MoMA now has a YouTube channel. I got excited when I first read this on Tylers’s blog, but I was naive. They only have two videos and nothing from their own collection. No plans to post their collection either. Their videos are too good for that. I have previously posted about my frustration with the artworld falling so far behind contemporary culture. Why do so many refuse to make their content available online, why? To keep it safe from the internets?

And while I support Tyler’s cause, this killed me:

“Another benefit of using a YouTube channel instead of putting this all on the museum’s own website: It costs MoMA virtually nothing to put video on YouTube. If MoMA had to host the video and pay for the bandwidth, who knows how much that could cost.”

Well, not much. Space is cheap and continues to ameliorate with time. I support MOMAs use of YouTube, but why not expand their own website to include video, online exhibitions, etc…? Most institutions underestimate the power of web presence, and their budgets reflect it.

Luckily, this upcoming generation demands that institutions not only be online, but completely transparent. Nothing could reap a larger payoff than spending a little extra money on a better website, and a little extra time participating in the web community.

posted by cjagers at 06:58pm   

3 Comments Add your own

  • 1. Grant MacManus  |  January 8th, 2007 at 9:46 pm

    First: Of course they don’t have any of their videos up, they don’t have any videos. They don’t own the rights to the videos, they own a copy. It is not like a painting where you own it and thus own all the rights to it. With a video they own a copy that they can show in their galleries, that is all. So even if they were so inclined, they couldn’t do what you are wanting. Nor is it their place to. If a video artist wishes to have his work on the web, he can put it there himself.

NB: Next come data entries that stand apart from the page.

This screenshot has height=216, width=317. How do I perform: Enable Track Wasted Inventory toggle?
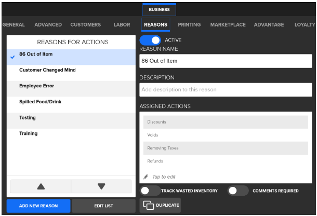tap(150, 191)
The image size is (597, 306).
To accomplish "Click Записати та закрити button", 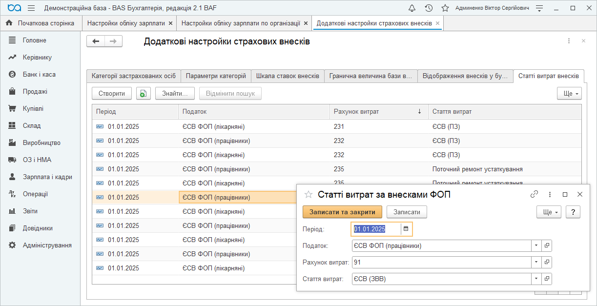I will [342, 212].
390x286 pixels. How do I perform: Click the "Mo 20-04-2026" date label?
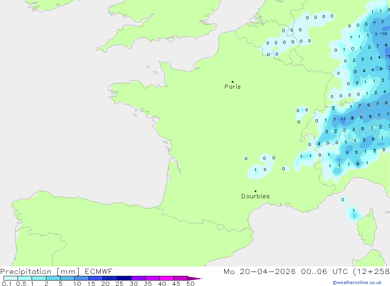pyautogui.click(x=260, y=272)
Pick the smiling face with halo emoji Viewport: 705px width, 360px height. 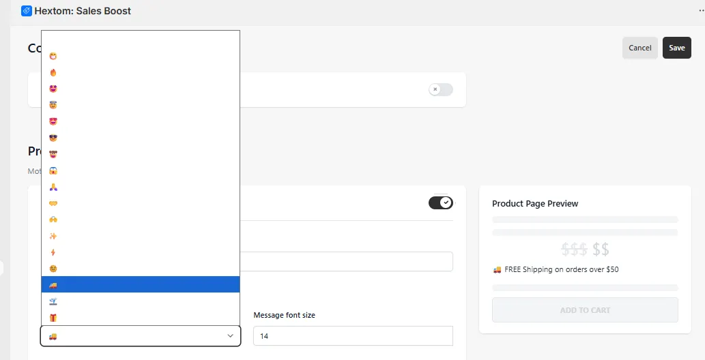coord(141,105)
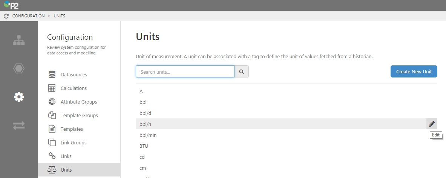Viewport: 446px width, 178px height.
Task: Open the transfer arrows icon in left rail
Action: pos(19,126)
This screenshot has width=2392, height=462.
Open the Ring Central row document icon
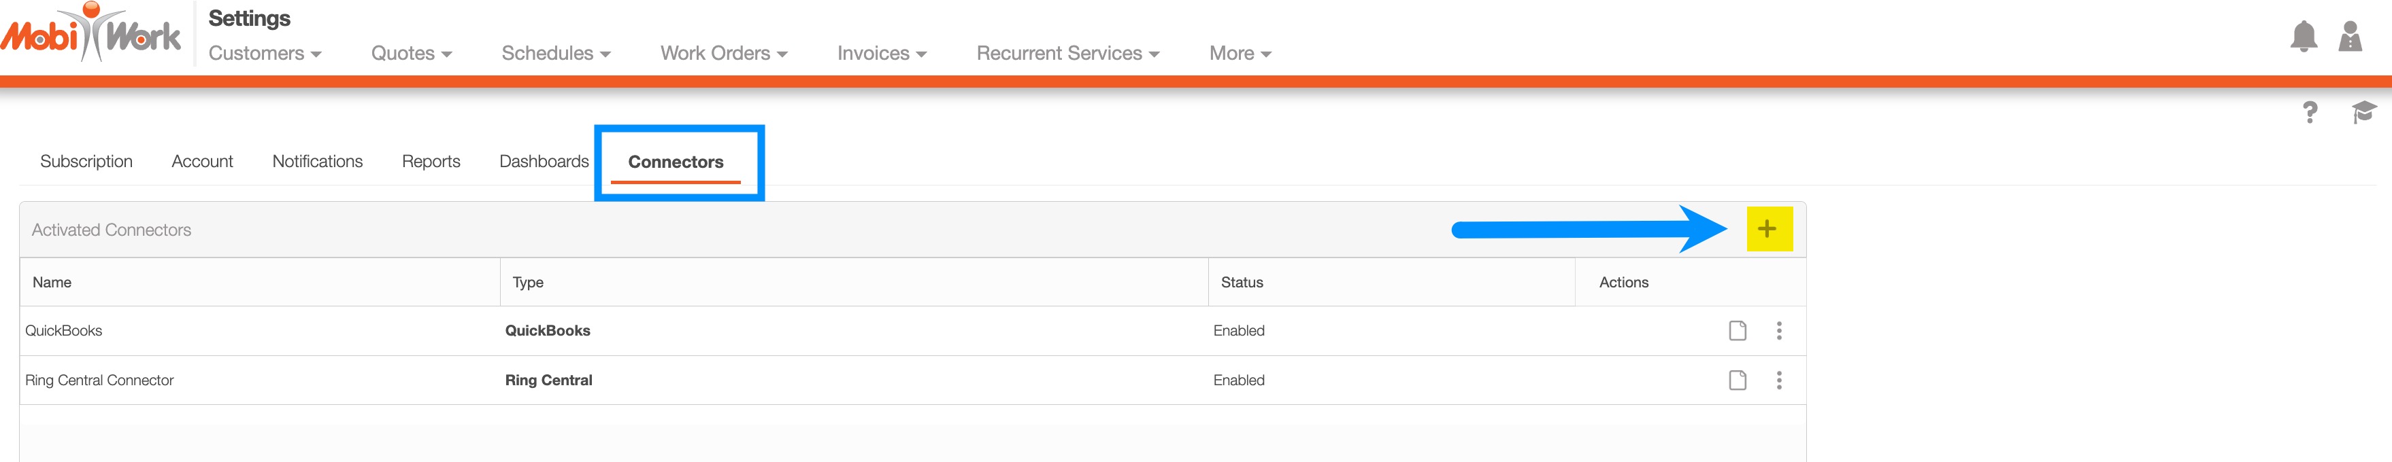click(1737, 380)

    Second: This announcement is no different than if MOMA had created a MySpace page. They are doing it to be hip and cool, not to actually provide content. YouTube is hot, so they are hopping on board. They are not using YT to avoid spending money or time on adding video content to their site, they are using YT because YT is what they are after. It was Time’s POY, lest we forget. They are not looking to “participate in the web community”, they are looking to cash in on YT’s hip popularity.

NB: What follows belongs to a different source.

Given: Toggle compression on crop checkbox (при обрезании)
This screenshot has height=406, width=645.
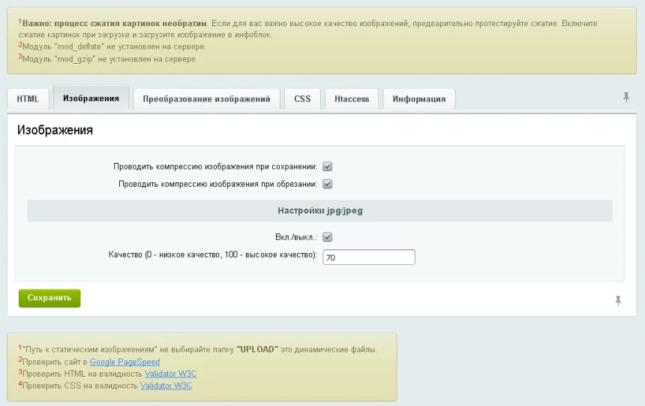Looking at the screenshot, I should point(328,184).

  • 2. cjagers  |  January 8th, 2007 at 9:51 pm

    1) I disagree with the law - it should be changed.

    2) Good point about cost. It is not about cost at all, just hype.

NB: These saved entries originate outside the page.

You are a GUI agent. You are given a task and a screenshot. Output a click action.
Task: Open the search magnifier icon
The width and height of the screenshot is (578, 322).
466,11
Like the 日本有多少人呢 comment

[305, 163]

  • 3. Tim Barrus  |  May 6th, 2007 at 9:37 am

    I wish I had run across this dialogue sooner. But I’m stupid. At any rate, it took a while to get MoMA to change. It’s been three months since these comments were written. And MoMA has changed some. The problem isn’t MoMA. The problem is how to move the notion of the Imperial Museum to a paradigm that has to do with reciprocity. ALL the museums fight this tooth and nail. But MoMA is now allowing video responses on le Tube and this was broght about by a great deal of angst and confrontation on our part (Cinematheque Films) and I think some confusion of their part, too. I don’t think they really knew how le Tube worked when they got involved. But by gearing the discussion toward the idea of The Museum being more open to the idea of artistic reciprocity MoMA did budge. In contrast to LA’s MOCA which will not budge one inch. MOCA is on le Tube to exploit it (and us) as an advertising mechanism period. There is no reciprocity; in fact, there is no small amount of hostility that gets focused on anyone who even dares suggest that le Tube itself is about reciprocity which is abhorrent to MOCA in the extreme. Sometimes I think these dinosaurs will never change and then one of them takes a step toward change that sort of drags our slow length along and there’s usually a lot of pain involved because you have to remove your focus from your work to a more culturally institutionalized perspective. The challenge is to tend to this lumbering pace and still have the stuff you need to do your art. We have definitely not figured that one out and we probably never will. How to Tend to The Museum and Your Art. It’s either or. I have never really run across both.